RAW DATA ->
__________________________________________________

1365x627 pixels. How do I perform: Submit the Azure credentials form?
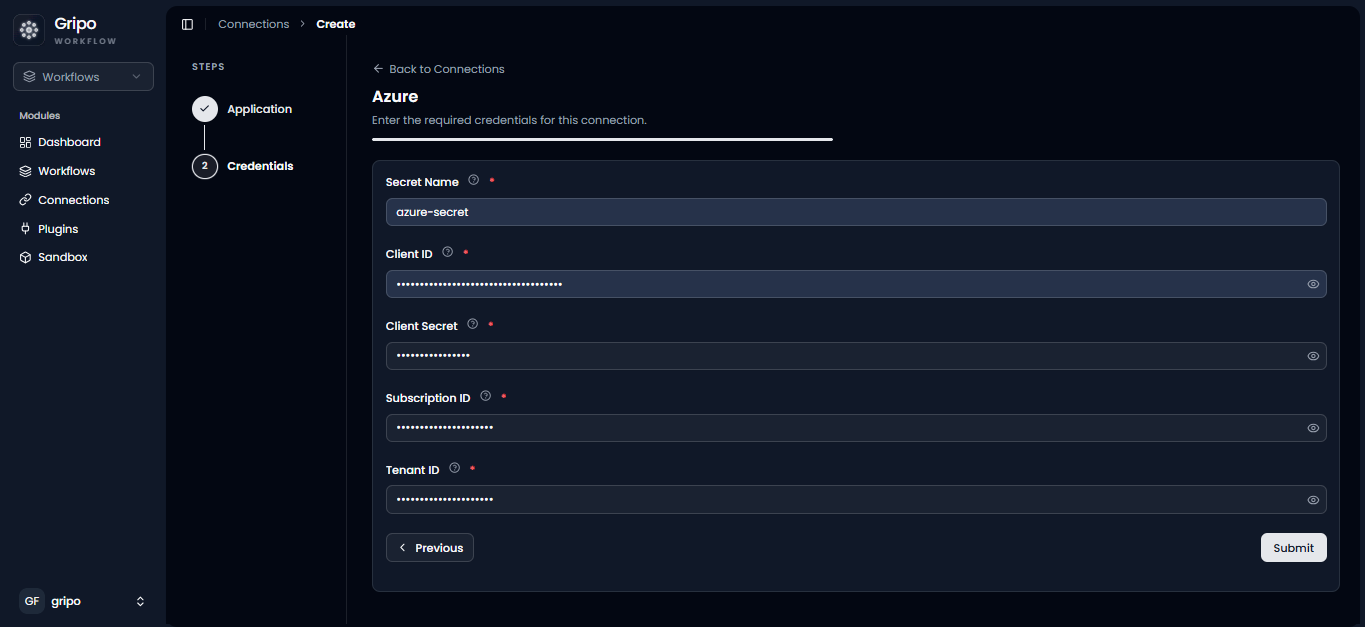tap(1293, 548)
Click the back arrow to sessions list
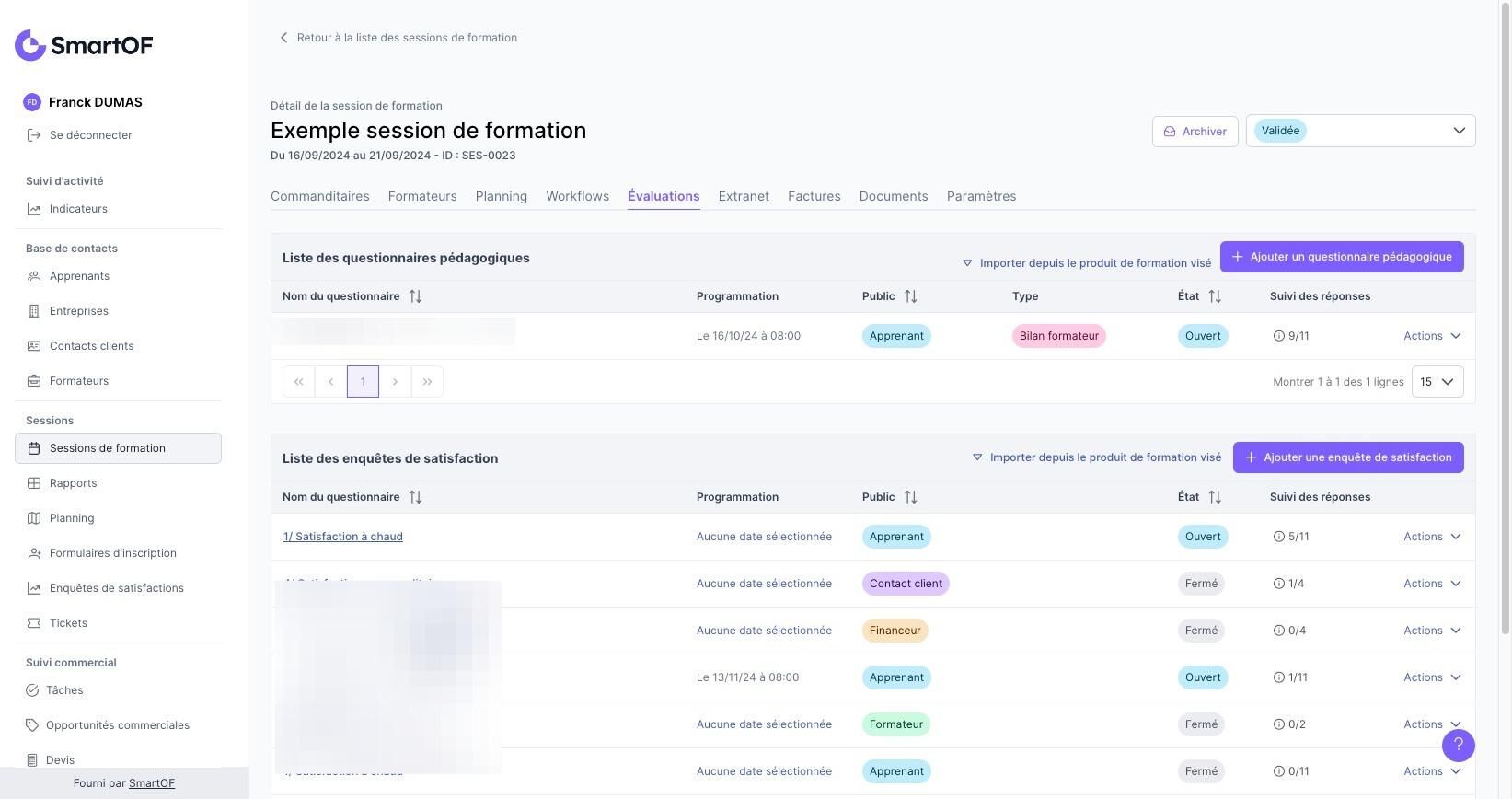Screen dimensions: 1512x799 click(x=283, y=38)
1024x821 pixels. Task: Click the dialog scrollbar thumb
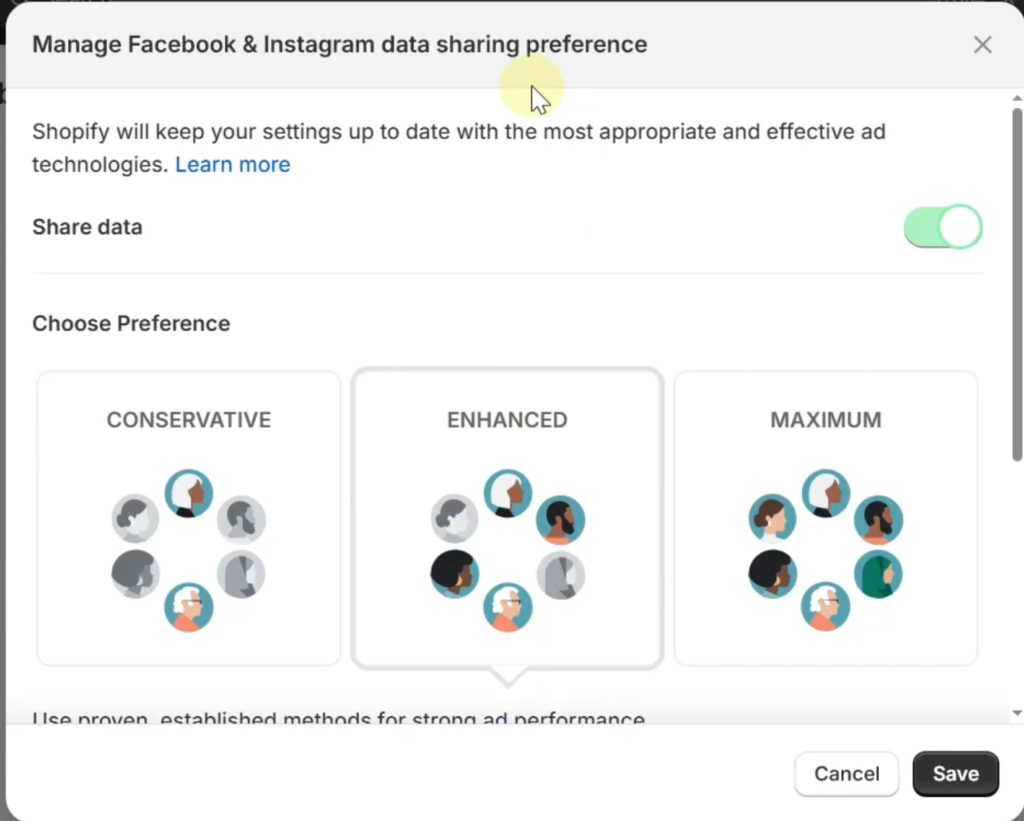click(x=1017, y=280)
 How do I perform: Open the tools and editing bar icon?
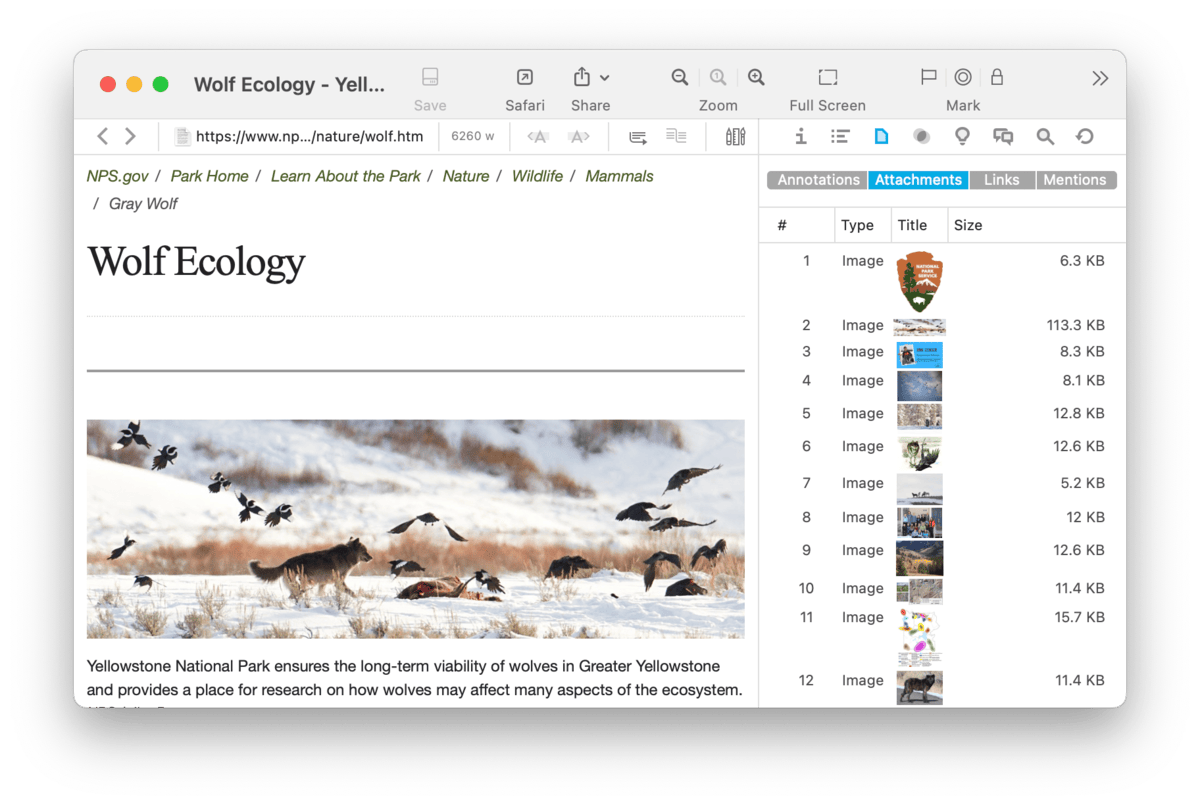pyautogui.click(x=736, y=137)
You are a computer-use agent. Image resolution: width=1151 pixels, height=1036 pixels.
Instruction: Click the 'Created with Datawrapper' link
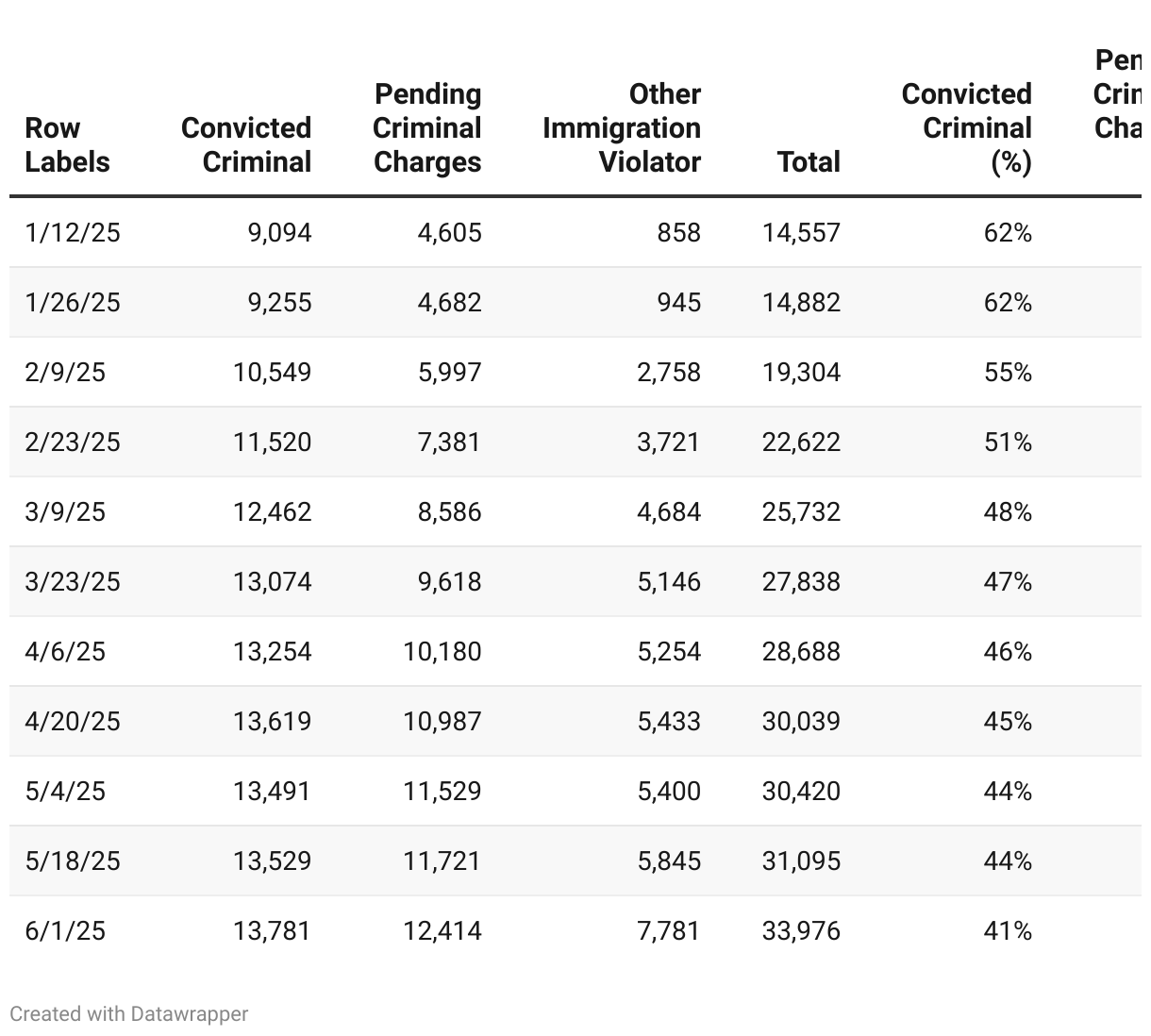click(128, 1014)
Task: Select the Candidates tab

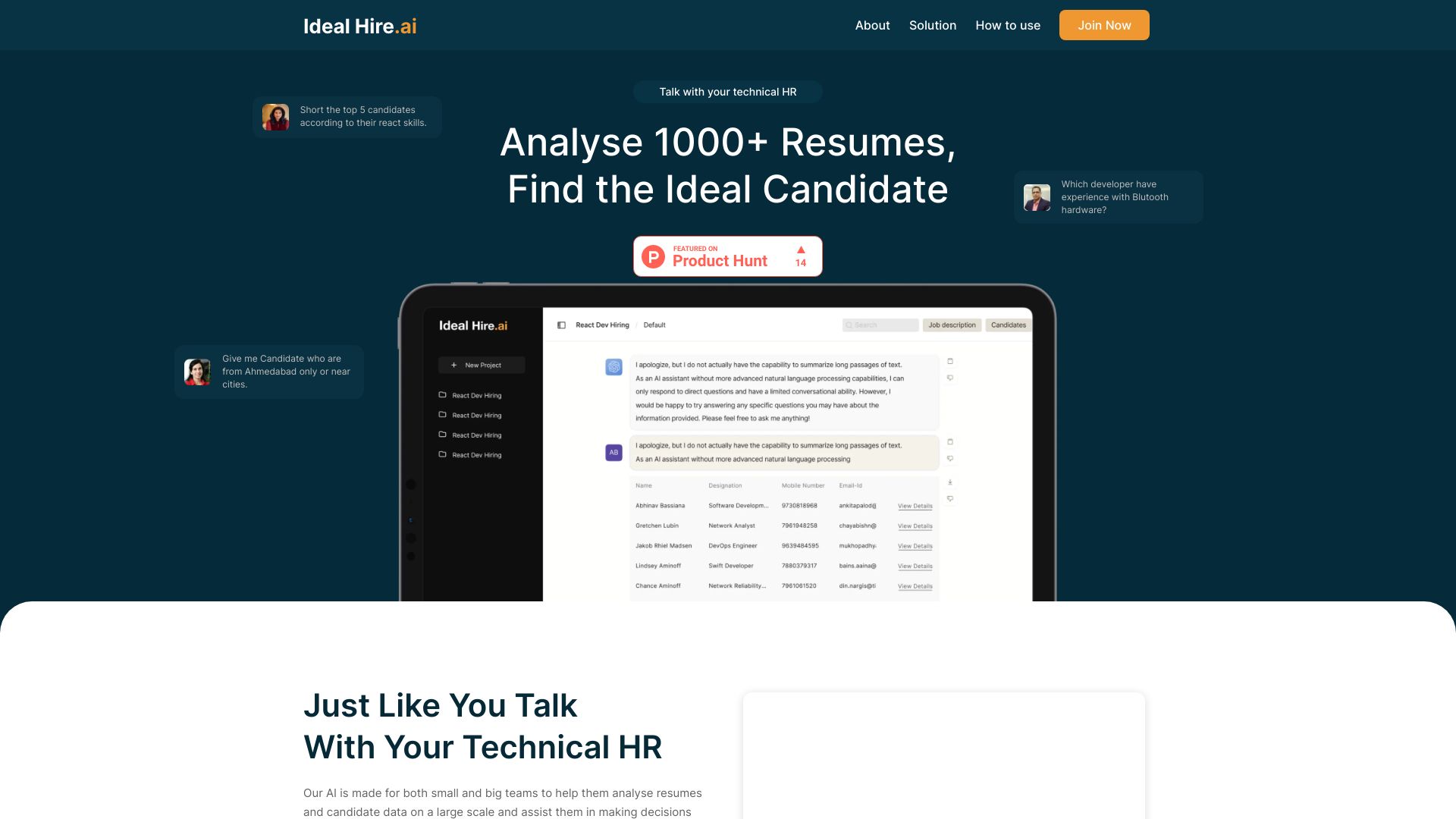Action: point(1007,324)
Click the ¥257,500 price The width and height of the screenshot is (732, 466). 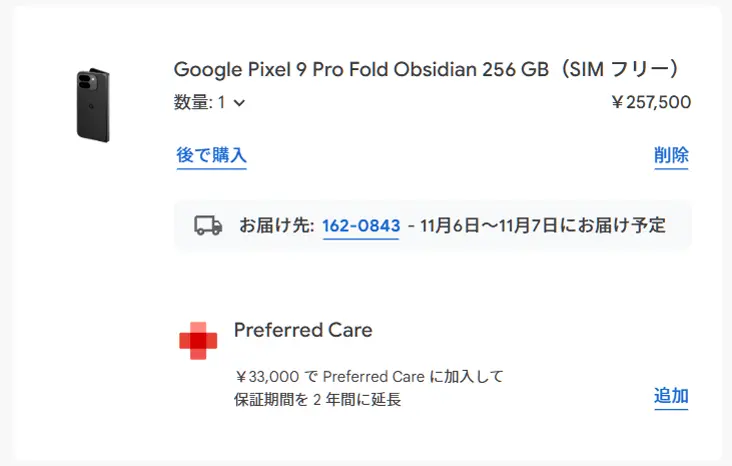[650, 102]
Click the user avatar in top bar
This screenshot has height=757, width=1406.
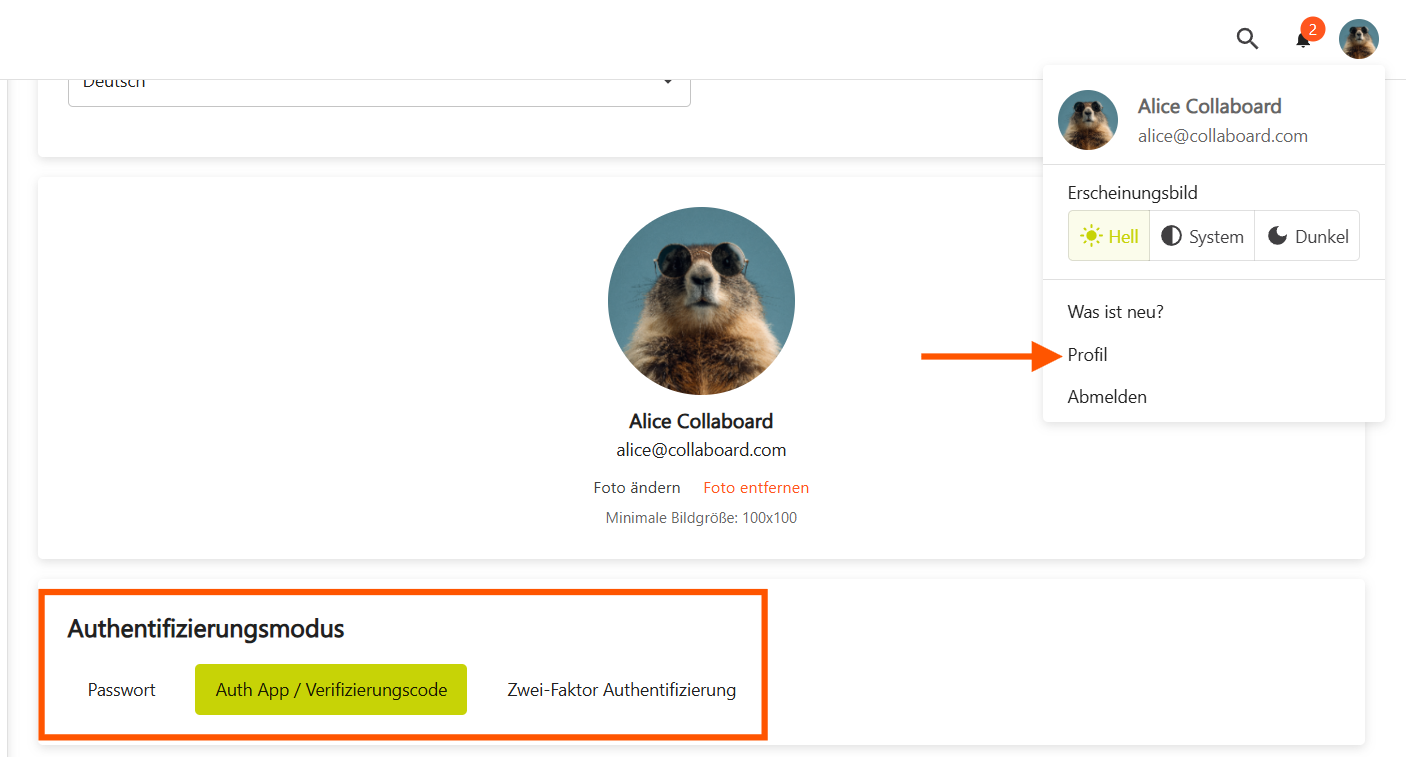[1359, 39]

__________________________________________________

Up to and including the line with "You are a computer-use", repeat every line from the top of the entries exactly, but not the pictures.

RESULT FOR THIS TASK ->
1365x627 pixels. How do I perform: Submit the Azure credentials form?
tap(1293, 548)
Click the back arrow to sessions list
Screen dimensions: 1512x799 click(x=283, y=38)
1024x821 pixels. Task: Click the dialog scrollbar thumb
click(x=1017, y=280)
 How do I perform: Open the tools and editing bar icon?
pyautogui.click(x=736, y=137)
You are a computer-use agent. Image resolution: width=1151 pixels, height=1036 pixels.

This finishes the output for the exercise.